The above species are sometimes included in the genus Simoselaps, sensu lato.

Nota bene: A binomial authority in parentheses indicates that the species was originally described in a genus other than Brachyurophis.

==Geographic distribution==
- B. approximans - Western Australia North West Coastal and Western Plateau.
- B. australis - New South Wales, Queensland, South Australia and Victoria.

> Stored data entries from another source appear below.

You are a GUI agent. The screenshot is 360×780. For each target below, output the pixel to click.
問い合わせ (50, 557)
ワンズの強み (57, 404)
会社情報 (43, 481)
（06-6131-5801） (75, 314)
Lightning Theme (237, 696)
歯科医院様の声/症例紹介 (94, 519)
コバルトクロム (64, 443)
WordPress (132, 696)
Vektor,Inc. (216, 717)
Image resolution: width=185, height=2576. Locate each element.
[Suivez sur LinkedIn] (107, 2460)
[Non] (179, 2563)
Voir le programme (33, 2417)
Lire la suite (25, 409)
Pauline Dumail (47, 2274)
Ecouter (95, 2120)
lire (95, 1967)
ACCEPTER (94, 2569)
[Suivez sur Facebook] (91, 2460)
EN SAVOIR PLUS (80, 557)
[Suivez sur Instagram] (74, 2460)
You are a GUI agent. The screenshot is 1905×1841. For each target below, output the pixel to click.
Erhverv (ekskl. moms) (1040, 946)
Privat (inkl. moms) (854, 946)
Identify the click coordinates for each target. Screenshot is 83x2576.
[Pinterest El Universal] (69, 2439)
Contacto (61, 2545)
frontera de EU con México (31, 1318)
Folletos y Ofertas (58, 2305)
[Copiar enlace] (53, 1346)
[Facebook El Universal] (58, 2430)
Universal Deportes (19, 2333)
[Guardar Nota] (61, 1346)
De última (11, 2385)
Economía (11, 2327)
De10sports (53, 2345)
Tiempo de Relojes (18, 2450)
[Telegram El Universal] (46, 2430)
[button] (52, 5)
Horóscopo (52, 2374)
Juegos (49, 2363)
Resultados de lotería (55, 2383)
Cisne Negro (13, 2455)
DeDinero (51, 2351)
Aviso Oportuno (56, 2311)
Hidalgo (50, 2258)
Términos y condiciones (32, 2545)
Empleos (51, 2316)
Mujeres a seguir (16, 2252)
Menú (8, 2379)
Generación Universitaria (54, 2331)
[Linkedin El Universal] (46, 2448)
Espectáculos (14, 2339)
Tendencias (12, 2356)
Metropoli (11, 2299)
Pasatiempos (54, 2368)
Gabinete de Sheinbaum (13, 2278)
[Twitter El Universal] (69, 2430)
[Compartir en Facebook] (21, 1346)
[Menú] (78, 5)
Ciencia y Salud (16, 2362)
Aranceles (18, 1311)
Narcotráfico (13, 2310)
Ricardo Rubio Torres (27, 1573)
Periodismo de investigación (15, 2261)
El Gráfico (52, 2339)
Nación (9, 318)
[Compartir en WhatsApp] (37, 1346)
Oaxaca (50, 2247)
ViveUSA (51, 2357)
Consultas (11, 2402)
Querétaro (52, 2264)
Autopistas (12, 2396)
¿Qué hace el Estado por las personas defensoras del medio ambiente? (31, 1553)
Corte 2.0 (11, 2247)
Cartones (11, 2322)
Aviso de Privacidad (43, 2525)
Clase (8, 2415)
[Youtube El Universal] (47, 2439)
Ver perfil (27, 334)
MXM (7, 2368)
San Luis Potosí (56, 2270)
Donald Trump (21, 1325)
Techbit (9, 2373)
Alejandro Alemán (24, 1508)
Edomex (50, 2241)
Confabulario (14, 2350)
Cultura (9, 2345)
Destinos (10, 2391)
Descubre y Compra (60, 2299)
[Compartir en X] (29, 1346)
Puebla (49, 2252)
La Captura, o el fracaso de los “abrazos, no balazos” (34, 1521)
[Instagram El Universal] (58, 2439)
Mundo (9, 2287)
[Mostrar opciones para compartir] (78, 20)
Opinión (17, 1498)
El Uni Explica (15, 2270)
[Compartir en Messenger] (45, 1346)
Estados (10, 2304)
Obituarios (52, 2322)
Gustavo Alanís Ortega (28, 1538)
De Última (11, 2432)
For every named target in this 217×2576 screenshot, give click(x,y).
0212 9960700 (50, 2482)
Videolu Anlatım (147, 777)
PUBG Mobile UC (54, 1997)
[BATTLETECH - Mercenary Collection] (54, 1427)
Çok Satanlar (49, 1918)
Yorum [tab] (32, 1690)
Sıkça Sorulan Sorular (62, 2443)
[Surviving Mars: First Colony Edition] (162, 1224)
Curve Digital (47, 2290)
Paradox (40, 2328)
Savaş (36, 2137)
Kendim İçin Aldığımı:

- B. fasciolatus - New South Wales, Queensland, Western Australia, South Australia and Northern Territory.
- B. incinctus - Northern Territory and Queensland.
- B. morrisi - Northern Territory North Coast.
- B. roperi - Northern Territory and Western Australia North Coast.
- B. semifasciata - Western Australia, South Australia, Queensland and Northern Territory.